Ja, das war wirklich ätzend. Damals musste wirklich jeder seinen Senf dazu geben und die Band hatte daher nicht mehr das richtige Feeling. Die Songs waren ursprünglich ganz anders, die Demos waren total hart, aber hinterher wurde alles komplett glatt poliert. „True As Steel“ war arbeitstechnisch die härteste Platte.

Aber seit wir bei einem Independent-Label sind, haben wir alle Freiheiten der Welt. Sie vertrauen uns und lassen uns unser Ding machen, und das finde ich, im Gegensatz zu den Achzigern, superschön!

(Der Tourmanager kuckt schon ungeduldig auf die Uhr) Eine Frage hätte ich dann noch: Du hast vorhin kurz mal den Film „Anuk“ angesprochen. Wie bist du an den Film und deine Rolle gekommen?

Wir haben mit der „Classic Diamonds“ in der Schweiz gespielt, und irgendwann rief mich Andy Allendörfer von AFM (R.I.P.) an und meinte, es gäbe da jemanden (Luke Gasser, Schweizer Filmemacher, der für das Drehbuch und die Produktion zuständig war – d. Verf.), der gerne einen Film machen würde und mit mir reden würde. Und irgendwann saß ich da und habe stundenlang Interviews gegeben, und da saß einer mit ner langen Mähne. Ich ging dann letztlich zu ihm und dachte, er wäre auch jemand, der ein Interview mit mir machen wollte. Es stellte sich dann schnell raus, daß er dieser Filmemacher ist. Er gab mir dann die Drehbücher und wollte, daß ich einen Song für den Film schreibe. Nach dem Lesen des Buches hab ich ihn dann angerufen und war total begeistert und habe zugesagt.

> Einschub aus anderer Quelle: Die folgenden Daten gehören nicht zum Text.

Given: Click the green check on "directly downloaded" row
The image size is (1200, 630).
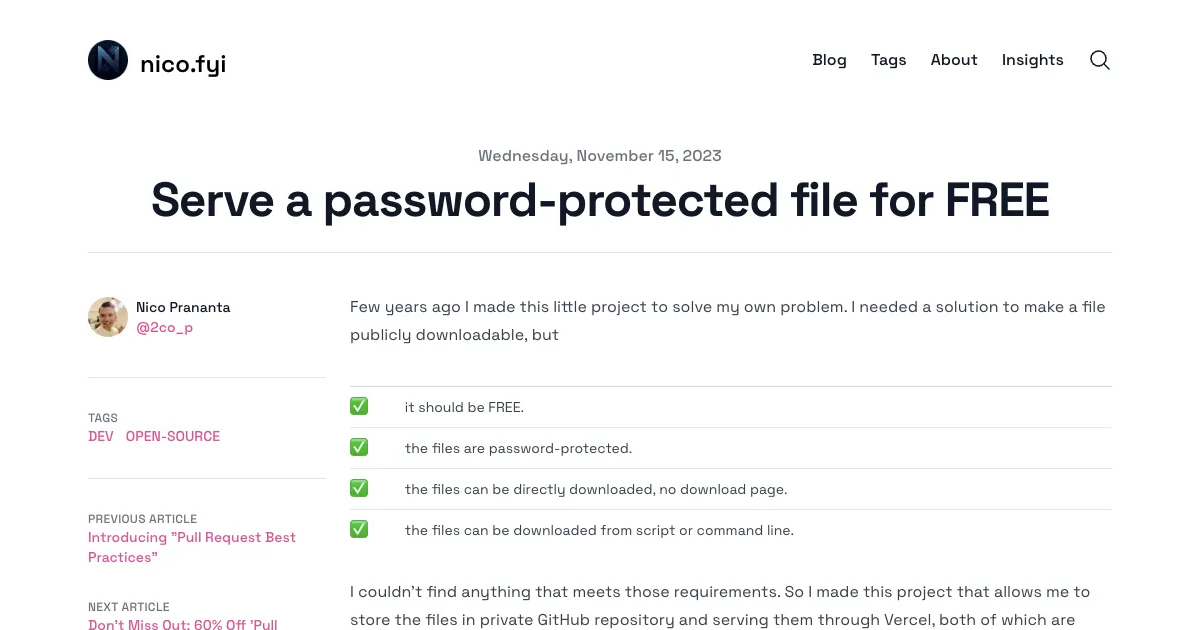Looking at the screenshot, I should coord(359,488).
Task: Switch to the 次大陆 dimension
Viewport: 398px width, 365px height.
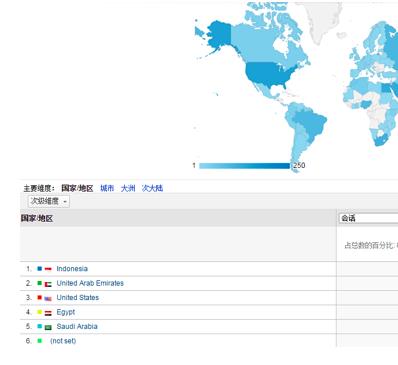Action: (152, 188)
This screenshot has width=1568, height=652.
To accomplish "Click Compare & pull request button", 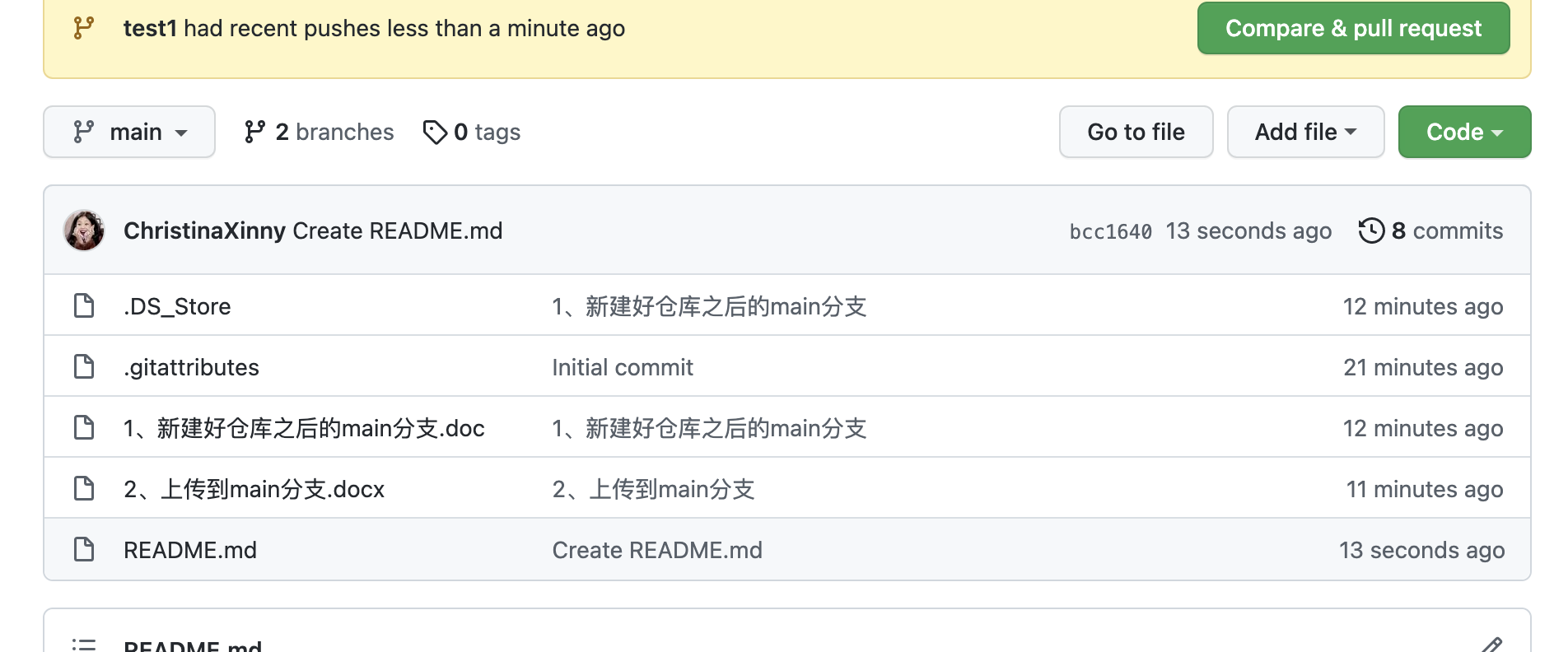I will click(1353, 27).
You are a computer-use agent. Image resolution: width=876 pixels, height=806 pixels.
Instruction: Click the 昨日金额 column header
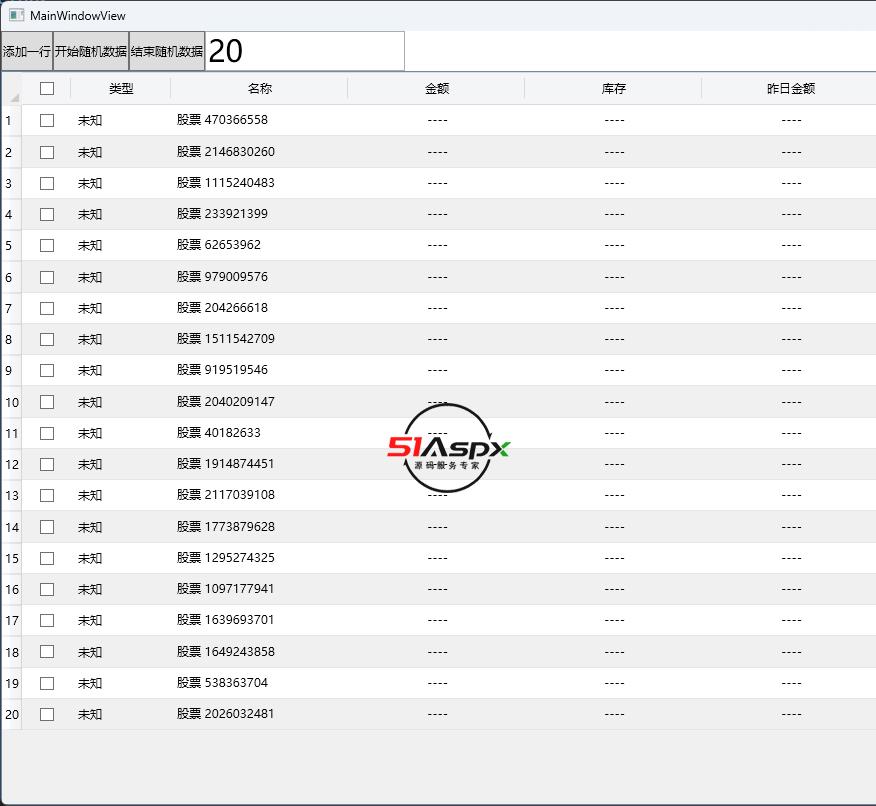tap(790, 88)
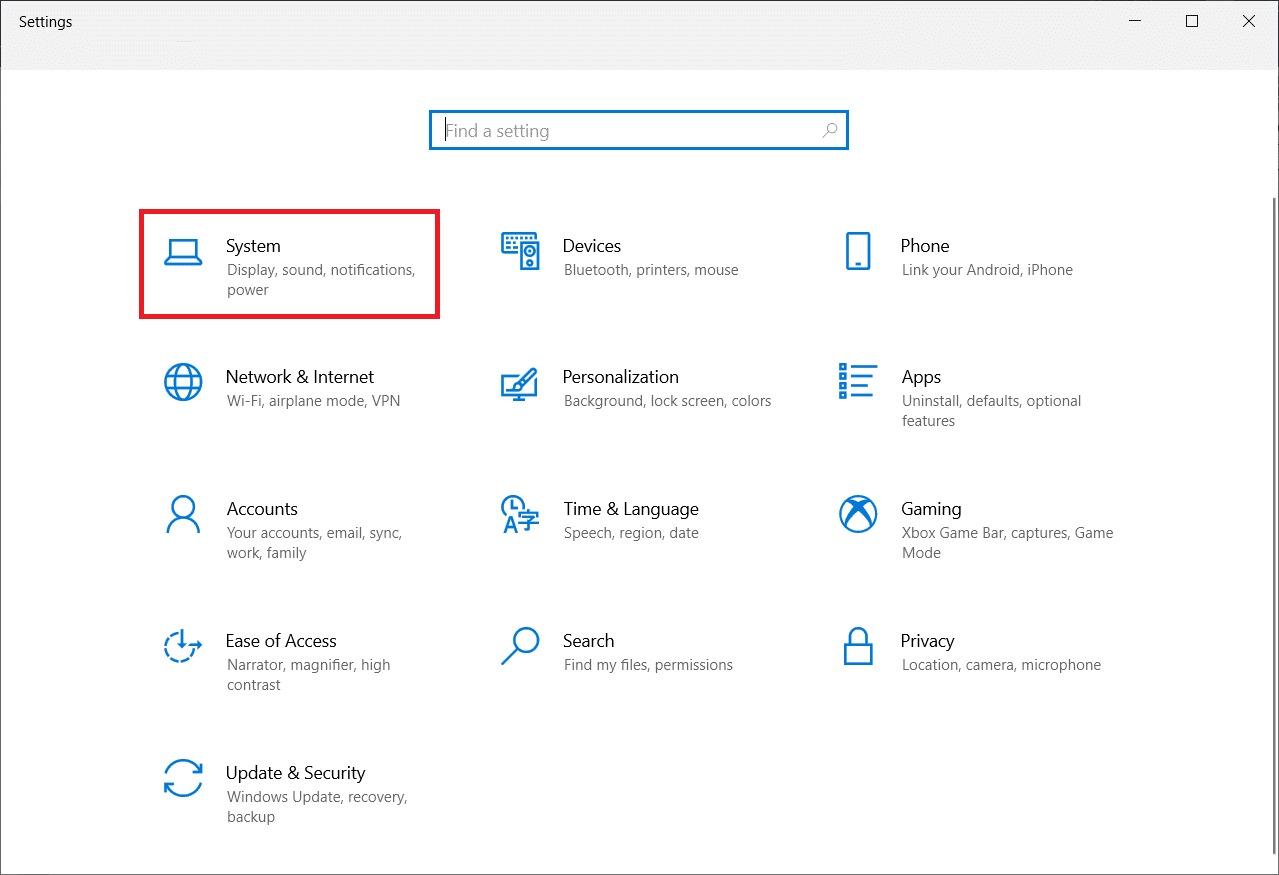The width and height of the screenshot is (1279, 875).
Task: Click the System laptop icon
Action: pos(183,253)
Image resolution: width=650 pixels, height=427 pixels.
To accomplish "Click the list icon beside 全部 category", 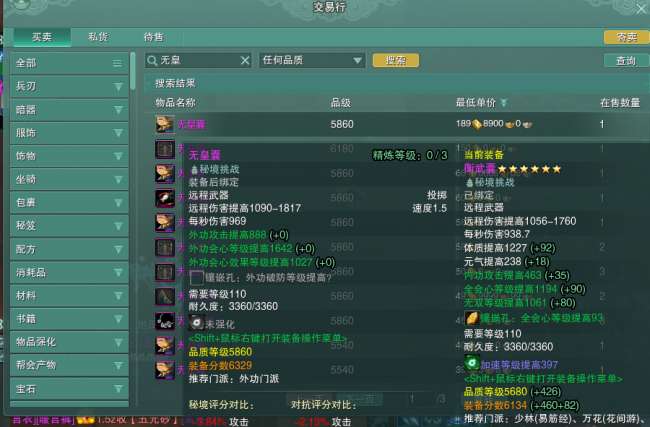I will pos(118,63).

Er kam dann mit seinem kleinen Auto nach Düsseldorf gefahren, wir haben uns lange unterhalten und irgendwann fragte er mich, was ich davon halten würde, eine Rolle zu übernehmen. Und im September haben wir dann den Film gemacht. Das alles war ein richtiges Abenteuer und zeitweise lebensgefährlich, aber total geil. Mittlerweile sind wir beste Freunde geworden, und Luke brachte mich dann auch in das Studio, von dem ich dir vorhin erzählt habe. Er hat auch eine Band, und am Samstag spielen wir jetzt zusammen in Bern. Hauptamtlich ist er zwar Filmemacher, macht aber halt auch Musik und hat mir auch bei der „Warrior Soul“ viel geholfen.

Hegst du nun weitere Ambitionen, im Filmgeschäft Fuß zu fassen?

Nun ja, Independent-Filme würden mich schon reizen. Wir haben uns auch schon überlegt, zukünftig vielleicht mal wieder was zusammen zu machen.

Also sieht man dich in Zukunft vielleicht nicht nur auf der Bühne, sondern auch öfter mal auf der Leinwand, bzw. im Fernsehen!?

Eventuell ja!

Leider ist dann die Zeit auch schon vorbei, mein Fragenkatalog aber erst zu einem knappen Drittel abgearbeitet. Ich hätte mit der symphatischen Sängerin noch stundenlang weiter reden können, gönne ihr aber ihre Zeit für Ruhe. Sobald sich die Gelegenheit aber ergibt, wird ein zweiter Teil folgen. Versprochen!